# [PROBLEM DETAILS]
The lines to copy from the data below are those that hold the string "yellow".

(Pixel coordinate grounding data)
⟨

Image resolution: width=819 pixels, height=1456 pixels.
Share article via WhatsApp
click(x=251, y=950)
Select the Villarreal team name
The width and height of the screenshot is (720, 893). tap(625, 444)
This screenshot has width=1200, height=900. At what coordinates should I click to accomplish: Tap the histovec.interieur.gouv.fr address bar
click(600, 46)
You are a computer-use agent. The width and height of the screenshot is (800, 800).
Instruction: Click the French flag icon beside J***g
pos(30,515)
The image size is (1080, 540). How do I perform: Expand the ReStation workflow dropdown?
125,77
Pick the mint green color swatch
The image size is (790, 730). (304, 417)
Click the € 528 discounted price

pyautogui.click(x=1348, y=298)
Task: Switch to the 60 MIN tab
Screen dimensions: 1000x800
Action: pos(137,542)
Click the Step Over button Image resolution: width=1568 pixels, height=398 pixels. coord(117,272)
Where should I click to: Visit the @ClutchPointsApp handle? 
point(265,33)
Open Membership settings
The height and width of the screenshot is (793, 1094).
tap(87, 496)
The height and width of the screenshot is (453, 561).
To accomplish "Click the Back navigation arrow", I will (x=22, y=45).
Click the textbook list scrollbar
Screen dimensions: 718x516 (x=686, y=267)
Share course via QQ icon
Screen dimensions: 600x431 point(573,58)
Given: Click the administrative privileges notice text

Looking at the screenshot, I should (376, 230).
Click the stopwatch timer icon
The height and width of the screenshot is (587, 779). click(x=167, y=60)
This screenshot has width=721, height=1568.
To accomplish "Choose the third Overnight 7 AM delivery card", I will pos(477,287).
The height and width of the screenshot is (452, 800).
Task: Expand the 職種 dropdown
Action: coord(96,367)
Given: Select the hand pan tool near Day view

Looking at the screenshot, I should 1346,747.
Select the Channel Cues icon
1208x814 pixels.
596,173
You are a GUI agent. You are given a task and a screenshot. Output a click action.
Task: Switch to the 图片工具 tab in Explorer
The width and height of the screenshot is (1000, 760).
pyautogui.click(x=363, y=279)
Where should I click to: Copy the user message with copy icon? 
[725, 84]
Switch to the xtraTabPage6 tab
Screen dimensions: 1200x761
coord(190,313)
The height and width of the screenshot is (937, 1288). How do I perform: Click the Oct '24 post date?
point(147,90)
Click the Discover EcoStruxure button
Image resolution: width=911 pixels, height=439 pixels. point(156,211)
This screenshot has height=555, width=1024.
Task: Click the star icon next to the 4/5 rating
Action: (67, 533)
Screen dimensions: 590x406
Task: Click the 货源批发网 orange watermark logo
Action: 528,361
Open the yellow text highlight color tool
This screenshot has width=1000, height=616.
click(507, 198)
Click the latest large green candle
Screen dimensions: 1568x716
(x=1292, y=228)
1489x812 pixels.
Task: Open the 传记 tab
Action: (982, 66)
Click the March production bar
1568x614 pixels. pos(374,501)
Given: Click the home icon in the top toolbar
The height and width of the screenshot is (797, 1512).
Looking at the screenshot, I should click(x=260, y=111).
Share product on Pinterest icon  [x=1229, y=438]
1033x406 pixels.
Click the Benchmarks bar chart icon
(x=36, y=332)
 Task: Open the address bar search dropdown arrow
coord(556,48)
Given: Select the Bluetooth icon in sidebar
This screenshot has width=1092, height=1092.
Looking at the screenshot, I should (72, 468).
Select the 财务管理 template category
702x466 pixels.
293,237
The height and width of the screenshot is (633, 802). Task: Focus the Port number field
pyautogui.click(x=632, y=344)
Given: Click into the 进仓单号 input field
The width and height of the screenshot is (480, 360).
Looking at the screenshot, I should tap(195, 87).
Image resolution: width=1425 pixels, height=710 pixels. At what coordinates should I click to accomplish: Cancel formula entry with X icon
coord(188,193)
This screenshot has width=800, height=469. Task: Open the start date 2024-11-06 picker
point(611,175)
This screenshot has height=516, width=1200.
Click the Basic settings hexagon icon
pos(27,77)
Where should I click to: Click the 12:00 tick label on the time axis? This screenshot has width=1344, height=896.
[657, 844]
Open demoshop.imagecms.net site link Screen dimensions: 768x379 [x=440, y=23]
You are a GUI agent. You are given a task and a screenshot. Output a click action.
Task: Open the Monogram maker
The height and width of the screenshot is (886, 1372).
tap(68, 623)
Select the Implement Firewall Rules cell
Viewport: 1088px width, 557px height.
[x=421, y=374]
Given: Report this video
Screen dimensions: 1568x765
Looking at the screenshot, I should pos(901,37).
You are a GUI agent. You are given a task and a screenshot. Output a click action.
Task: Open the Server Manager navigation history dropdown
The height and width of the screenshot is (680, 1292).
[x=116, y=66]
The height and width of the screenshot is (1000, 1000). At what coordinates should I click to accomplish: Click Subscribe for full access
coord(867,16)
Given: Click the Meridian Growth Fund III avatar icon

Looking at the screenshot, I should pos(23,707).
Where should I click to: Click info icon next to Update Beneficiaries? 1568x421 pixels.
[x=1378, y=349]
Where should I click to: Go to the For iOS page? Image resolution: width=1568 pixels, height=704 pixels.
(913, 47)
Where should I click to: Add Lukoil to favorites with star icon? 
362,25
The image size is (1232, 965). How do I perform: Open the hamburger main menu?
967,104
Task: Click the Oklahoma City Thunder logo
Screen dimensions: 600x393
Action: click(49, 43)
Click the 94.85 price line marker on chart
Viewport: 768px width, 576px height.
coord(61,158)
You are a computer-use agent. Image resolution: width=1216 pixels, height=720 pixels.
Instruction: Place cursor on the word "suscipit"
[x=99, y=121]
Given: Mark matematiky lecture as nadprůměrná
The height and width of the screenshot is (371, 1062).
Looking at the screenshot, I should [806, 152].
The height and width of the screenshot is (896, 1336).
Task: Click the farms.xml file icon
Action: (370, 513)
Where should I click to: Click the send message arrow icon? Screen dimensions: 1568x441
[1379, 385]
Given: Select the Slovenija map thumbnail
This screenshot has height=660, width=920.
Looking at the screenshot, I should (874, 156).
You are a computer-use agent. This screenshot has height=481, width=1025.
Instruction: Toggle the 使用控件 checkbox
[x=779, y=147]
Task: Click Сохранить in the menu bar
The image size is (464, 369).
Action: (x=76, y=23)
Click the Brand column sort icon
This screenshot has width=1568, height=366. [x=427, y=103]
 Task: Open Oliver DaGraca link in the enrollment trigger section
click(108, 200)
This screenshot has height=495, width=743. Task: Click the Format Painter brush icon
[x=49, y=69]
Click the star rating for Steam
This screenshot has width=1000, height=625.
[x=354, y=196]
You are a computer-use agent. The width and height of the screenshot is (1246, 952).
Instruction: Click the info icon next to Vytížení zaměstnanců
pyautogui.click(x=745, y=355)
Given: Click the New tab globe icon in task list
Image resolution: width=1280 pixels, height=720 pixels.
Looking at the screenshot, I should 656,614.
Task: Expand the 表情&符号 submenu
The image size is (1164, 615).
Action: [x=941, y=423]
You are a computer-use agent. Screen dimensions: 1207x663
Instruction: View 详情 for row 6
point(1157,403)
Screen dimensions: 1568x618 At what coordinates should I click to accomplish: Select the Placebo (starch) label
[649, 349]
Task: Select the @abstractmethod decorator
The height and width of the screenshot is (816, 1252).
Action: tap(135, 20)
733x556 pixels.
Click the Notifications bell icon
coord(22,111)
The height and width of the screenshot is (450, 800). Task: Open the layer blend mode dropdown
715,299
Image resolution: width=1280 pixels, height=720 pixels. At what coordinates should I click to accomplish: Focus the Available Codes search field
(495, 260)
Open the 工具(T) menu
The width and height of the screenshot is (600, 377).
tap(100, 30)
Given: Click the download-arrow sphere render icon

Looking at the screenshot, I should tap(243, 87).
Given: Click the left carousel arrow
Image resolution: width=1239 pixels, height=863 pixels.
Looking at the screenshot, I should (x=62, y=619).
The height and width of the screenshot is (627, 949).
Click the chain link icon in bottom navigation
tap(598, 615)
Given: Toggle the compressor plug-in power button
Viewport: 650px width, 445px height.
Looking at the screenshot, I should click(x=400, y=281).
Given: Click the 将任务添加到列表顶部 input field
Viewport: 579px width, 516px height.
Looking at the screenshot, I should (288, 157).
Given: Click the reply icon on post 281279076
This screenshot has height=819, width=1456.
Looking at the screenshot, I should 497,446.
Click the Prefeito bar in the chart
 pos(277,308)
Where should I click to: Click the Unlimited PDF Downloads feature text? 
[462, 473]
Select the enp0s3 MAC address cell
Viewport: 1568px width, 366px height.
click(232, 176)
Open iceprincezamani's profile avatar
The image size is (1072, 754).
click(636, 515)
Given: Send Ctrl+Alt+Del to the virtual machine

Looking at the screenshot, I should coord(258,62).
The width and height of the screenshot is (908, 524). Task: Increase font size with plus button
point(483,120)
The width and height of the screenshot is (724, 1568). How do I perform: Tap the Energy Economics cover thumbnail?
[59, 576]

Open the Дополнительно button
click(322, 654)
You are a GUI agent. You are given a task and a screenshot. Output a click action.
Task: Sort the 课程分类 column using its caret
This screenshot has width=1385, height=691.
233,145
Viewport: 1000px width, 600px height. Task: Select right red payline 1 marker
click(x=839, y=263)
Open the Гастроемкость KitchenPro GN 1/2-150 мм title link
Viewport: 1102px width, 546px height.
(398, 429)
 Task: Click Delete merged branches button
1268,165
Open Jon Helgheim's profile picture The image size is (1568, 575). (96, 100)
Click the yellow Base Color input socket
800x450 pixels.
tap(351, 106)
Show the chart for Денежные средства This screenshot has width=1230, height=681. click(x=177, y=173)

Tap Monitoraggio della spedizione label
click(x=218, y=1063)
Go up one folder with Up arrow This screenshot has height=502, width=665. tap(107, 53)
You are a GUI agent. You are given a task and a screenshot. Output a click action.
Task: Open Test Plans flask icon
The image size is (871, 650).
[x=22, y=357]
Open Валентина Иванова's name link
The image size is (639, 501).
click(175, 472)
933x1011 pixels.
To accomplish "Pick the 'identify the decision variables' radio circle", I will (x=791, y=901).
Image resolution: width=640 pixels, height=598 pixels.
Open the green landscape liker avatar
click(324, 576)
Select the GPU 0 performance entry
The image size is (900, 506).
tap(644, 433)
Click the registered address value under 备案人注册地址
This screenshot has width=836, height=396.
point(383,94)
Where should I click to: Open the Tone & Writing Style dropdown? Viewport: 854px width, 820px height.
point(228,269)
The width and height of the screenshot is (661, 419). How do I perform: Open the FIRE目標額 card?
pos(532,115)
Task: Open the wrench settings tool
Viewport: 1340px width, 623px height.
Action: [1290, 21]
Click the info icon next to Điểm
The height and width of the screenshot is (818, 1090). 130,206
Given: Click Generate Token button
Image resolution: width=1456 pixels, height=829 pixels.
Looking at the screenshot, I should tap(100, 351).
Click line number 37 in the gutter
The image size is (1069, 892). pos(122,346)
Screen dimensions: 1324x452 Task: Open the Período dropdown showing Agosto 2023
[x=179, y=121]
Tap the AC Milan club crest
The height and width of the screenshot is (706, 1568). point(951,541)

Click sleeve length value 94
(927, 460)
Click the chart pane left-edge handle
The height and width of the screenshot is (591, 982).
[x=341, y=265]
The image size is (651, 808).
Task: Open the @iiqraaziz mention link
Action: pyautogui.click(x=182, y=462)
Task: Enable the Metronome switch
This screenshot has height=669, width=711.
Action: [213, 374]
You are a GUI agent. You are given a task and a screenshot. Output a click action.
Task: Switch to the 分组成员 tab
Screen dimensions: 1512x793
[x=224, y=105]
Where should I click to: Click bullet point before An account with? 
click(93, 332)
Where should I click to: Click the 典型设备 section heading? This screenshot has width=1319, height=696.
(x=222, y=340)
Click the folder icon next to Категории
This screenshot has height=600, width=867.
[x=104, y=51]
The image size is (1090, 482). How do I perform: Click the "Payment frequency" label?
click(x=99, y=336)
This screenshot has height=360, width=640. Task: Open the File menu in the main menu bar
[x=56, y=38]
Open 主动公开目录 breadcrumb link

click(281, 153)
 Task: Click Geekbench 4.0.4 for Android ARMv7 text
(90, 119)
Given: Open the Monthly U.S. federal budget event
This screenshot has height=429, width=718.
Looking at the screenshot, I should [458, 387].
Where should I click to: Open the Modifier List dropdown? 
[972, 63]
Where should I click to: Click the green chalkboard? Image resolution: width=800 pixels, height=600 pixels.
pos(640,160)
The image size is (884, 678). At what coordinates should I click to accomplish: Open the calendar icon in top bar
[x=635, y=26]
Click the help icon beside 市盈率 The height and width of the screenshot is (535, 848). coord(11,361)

⟩

# [WORKED SOLUTION]
Open the yellow text highlight color tool
Click the yellow Base Color input socket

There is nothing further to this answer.